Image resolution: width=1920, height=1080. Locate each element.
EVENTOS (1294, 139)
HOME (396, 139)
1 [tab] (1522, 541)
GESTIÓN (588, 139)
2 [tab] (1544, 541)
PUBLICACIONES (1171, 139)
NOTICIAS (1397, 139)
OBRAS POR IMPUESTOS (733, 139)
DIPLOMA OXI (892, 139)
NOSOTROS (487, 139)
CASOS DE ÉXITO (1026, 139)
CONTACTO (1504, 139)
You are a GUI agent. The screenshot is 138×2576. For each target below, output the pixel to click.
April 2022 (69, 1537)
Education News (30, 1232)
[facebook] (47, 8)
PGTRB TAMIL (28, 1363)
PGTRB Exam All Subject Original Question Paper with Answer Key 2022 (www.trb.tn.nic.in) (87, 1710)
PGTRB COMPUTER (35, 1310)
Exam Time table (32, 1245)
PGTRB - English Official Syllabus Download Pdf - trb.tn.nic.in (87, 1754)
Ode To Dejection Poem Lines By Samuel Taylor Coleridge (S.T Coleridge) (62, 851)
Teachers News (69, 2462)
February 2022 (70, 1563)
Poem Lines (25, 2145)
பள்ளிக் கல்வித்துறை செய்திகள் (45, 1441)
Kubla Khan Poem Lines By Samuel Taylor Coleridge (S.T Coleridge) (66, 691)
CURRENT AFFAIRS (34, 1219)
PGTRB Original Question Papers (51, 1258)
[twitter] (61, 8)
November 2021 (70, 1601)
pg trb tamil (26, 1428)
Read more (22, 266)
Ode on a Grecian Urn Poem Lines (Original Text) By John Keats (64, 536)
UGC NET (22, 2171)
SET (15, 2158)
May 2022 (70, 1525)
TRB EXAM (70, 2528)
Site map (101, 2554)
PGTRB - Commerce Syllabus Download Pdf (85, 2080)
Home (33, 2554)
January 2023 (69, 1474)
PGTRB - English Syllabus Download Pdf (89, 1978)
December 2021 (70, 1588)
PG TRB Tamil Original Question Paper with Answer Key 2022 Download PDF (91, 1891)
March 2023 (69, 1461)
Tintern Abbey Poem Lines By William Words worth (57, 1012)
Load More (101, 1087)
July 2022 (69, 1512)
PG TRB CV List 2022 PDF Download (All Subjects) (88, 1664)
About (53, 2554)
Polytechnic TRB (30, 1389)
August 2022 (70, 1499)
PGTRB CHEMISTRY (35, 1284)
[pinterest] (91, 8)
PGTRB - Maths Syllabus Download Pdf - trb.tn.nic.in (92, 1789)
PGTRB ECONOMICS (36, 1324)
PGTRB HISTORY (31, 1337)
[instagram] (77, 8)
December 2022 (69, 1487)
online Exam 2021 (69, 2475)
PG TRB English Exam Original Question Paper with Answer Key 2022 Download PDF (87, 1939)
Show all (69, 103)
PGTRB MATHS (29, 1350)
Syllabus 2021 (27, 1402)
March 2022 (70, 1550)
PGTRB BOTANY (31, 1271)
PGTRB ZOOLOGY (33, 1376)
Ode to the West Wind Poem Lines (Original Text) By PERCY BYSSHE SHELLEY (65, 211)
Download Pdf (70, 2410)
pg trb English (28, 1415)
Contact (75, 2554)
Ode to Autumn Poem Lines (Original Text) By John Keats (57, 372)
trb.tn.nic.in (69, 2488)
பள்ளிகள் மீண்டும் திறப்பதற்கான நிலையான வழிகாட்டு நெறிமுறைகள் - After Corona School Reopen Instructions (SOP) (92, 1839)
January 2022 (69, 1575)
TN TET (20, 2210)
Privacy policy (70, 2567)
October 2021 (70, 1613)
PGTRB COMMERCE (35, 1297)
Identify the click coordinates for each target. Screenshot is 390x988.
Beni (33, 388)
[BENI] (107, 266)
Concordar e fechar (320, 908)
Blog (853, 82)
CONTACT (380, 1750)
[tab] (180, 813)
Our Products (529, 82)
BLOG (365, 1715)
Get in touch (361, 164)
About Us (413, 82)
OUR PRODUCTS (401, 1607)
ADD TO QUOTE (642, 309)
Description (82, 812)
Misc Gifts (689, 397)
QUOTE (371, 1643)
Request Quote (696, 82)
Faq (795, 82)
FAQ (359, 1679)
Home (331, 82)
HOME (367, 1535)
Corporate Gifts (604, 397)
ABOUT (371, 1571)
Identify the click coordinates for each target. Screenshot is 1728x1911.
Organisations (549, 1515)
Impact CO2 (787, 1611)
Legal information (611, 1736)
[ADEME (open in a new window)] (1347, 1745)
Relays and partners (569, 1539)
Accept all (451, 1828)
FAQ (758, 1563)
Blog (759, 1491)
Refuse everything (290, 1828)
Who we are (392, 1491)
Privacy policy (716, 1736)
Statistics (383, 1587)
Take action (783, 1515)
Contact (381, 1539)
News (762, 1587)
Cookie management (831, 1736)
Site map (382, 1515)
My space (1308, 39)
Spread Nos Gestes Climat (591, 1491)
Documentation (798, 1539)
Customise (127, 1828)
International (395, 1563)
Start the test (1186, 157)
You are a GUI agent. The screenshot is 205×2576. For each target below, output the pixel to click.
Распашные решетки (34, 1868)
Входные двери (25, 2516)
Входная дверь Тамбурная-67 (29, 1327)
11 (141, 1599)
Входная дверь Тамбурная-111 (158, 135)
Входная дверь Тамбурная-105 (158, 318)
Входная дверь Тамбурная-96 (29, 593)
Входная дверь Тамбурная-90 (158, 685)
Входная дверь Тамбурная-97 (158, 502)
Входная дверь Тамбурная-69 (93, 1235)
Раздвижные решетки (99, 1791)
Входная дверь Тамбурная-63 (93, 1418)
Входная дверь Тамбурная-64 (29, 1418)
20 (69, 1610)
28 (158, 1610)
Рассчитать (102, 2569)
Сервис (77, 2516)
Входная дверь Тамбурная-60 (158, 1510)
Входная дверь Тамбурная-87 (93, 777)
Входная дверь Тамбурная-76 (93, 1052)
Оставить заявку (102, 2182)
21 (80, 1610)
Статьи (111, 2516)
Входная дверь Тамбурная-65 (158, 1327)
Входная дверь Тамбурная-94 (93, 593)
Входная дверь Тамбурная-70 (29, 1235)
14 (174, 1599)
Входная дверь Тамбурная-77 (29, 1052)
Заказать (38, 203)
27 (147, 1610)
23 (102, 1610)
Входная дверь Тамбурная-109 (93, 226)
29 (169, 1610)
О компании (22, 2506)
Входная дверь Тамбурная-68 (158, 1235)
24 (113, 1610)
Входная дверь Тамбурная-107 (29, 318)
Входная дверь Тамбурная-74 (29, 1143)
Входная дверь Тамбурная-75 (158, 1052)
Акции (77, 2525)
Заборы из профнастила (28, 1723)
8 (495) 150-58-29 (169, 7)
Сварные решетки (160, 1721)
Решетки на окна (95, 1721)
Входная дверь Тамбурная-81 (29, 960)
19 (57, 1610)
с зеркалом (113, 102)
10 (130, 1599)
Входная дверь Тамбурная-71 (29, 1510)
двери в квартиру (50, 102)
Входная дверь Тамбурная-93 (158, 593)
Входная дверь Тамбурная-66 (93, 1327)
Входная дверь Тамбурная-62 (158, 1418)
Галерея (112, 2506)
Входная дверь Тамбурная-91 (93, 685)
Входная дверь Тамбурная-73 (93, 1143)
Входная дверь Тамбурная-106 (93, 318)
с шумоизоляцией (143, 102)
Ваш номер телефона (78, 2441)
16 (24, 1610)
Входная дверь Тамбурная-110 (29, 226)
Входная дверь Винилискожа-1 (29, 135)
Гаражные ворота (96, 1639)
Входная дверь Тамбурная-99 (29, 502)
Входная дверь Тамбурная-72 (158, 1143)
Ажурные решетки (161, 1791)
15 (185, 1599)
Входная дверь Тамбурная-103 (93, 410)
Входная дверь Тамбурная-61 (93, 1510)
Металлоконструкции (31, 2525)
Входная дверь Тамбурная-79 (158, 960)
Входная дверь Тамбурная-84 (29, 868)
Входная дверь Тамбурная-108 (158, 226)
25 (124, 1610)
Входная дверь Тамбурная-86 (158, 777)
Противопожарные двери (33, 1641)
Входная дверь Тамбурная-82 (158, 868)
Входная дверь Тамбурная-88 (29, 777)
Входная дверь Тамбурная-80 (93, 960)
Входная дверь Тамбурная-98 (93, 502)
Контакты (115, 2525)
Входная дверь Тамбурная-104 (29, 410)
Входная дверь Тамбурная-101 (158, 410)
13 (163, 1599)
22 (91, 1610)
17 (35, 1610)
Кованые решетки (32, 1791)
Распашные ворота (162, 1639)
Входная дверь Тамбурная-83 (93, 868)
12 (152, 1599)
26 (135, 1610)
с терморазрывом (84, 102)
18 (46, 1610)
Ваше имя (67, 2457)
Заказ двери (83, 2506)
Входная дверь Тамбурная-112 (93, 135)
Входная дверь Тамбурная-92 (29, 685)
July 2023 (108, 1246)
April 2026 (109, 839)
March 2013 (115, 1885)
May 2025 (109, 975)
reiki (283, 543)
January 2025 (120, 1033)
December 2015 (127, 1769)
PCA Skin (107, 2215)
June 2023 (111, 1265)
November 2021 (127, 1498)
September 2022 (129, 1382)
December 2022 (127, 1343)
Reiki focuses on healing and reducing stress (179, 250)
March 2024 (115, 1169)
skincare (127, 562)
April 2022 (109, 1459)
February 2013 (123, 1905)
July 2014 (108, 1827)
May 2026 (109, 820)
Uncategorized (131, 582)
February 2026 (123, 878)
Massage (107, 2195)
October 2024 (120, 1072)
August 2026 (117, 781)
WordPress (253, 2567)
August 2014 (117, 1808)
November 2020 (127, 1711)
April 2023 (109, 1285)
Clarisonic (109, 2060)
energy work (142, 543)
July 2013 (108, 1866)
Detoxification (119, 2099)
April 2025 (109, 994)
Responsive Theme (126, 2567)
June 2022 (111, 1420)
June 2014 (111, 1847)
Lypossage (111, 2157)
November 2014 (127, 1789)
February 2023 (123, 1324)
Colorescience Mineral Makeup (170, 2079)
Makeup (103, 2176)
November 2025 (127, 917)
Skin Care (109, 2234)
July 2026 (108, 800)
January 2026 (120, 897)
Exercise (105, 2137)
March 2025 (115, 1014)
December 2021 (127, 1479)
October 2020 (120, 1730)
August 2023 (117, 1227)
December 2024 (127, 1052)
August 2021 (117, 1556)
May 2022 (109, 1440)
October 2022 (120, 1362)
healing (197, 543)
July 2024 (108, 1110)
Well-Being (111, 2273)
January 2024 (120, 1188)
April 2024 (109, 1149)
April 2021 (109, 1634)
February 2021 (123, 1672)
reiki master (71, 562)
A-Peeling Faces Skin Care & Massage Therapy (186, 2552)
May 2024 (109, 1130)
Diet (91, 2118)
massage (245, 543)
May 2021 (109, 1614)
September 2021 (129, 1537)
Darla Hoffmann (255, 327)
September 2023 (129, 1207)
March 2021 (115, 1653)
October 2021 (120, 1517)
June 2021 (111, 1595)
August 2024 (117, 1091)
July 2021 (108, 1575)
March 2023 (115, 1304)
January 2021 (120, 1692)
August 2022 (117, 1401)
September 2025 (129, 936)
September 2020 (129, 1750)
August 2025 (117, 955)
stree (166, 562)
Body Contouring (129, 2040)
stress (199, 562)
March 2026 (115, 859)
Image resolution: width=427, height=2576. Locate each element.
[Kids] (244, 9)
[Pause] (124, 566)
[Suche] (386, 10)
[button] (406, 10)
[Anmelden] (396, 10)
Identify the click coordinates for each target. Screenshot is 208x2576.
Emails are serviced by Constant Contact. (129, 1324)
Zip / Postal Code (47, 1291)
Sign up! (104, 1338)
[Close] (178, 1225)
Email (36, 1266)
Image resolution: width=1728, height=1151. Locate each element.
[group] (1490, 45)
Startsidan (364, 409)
= = = = =
> [Try it]: The lines running from the start of the data through the one that contains "CURRENT AFFAIRS (34, 1219)" should be reproduced exactly, and only those.

> [Result of the exercise]:
Image resolution: width=1920, height=1080. Locate each element.
EVENTOS (1294, 139)
HOME (396, 139)
1 [tab] (1522, 541)
GESTIÓN (588, 139)
2 [tab] (1544, 541)
PUBLICACIONES (1171, 139)
NOTICIAS (1397, 139)
OBRAS POR IMPUESTOS (733, 139)
DIPLOMA OXI (892, 139)
NOSOTROS (487, 139)
CASOS DE ÉXITO (1026, 139)
CONTACTO (1504, 139)
You are a GUI agent. The screenshot is 138×2576. For each target below, output the pixel to click.
April 2022 (69, 1537)
Education News (30, 1232)
[facebook] (47, 8)
PGTRB TAMIL (28, 1363)
PGTRB Exam All Subject Original Question Paper with Answer Key 2022 (www.trb.tn.nic.in) (87, 1710)
PGTRB COMPUTER (35, 1310)
Exam Time table (32, 1245)
PGTRB - English Official Syllabus Download Pdf - trb.tn.nic.in (87, 1754)
Ode To Dejection Poem Lines By Samuel Taylor Coleridge (S.T Coleridge) (62, 851)
Teachers News (69, 2462)
February 2022 (70, 1563)
Poem Lines (25, 2145)
பள்ளிக் கல்வித்துறை செய்திகள் (45, 1441)
Kubla Khan Poem Lines By Samuel Taylor Coleridge (S.T Coleridge) (66, 691)
CURRENT AFFAIRS (34, 1219)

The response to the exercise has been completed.